### SELECTED EXCERPT
• • • • • • •
4. Implement the operations

The ops member of our parent class is defined as the following,

struct tf_module_ops
{
int (*start)(void *p_module);
int (*stop)(void *p_module);
int (*cfg)(void *p_module, cJSON *p_json);
int (*msgs_sub_set)(void *p_module, int evt_id);
int (*msgs_pub_set)(void *p_module, int output_index, int *p_evt_id, int num);
};

When the TFE initialize the FM, it will call these functions in the following order, cfg -> msgs_sub_set -> msgs_pub_set -> start -> stop.

cfg - take the paramers from the task flow json, use these parameters to configure your FM

msgs_sub_set - create the connection to the up-stream FM, by registering an event handler to the event id of the up-stream FM. The input parameter evt_id is prepared by the TFE by extracting from the task flow json. The 1st parameter p_module is the pointer to the FM instance itself.

msgs_pub_set - store the connections to the down-stream FMs, if this FM has no output, we can leave this function empty. The 1st parameter p_module is the pointer to the FM instance itself. The 2nd parameter output_index is the port number, e.g. this FM has 2 outputs, msgs_pub_set will be called twice, with output_index = 0 and 1 successively. The 3rd parameter p_evt_id is a pointer to an array which holds all the event ids of the down-stream FMs on this port, the size of the array is num which is the last parameter.
• • • • • • •
### MATERIAL

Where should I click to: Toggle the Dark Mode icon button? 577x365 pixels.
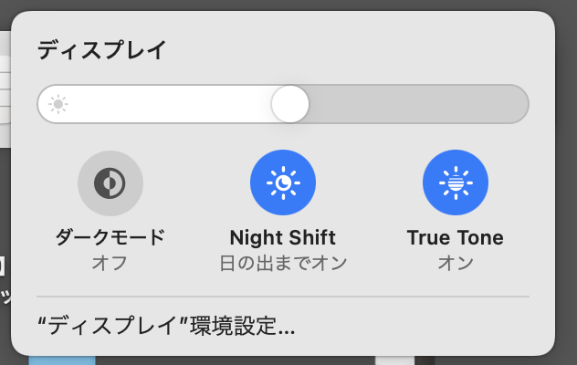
• • • • • • •
### SET TASKS
1. In the operations excerpt, why is msgs_pub_set called twice for a module that has two outputs?
2. Repeat the part of the operations excerpt starting with "cfg - take the" and going on through "the last parameter.".

### EXPECTED OUTPUTS
1. The output_index parameter of msgs_pub_set is the port number, so the function is called once for each output port. For two outputs, it is called with output_index = 0 and then with output_index = 1.

2.
cfg - take the paramers from the task flow json, use these parameters to configure your FM

msgs_sub_set - create the connection to the up-stream FM, by registering an event handler to the event id of the up-stream FM. The input parameter evt_id is prepared by the TFE by extracting from the task flow json. The 1st parameter p_module is the pointer to the FM instance itself.

msgs_pub_set - store the connections to the down-stream FMs, if this FM has no output, we can leave this function empty. The 1st parameter p_module is the pointer to the FM instance itself. The 2nd parameter output_index is the port number, e.g. this FM has 2 outputs, msgs_pub_set will be called twice, with output_index = 0 and 1 successively. The 3rd parameter p_evt_id is a pointer to an array which holds all the event ids of the down-stream FMs on this port, the size of the array is num which is the last parameter.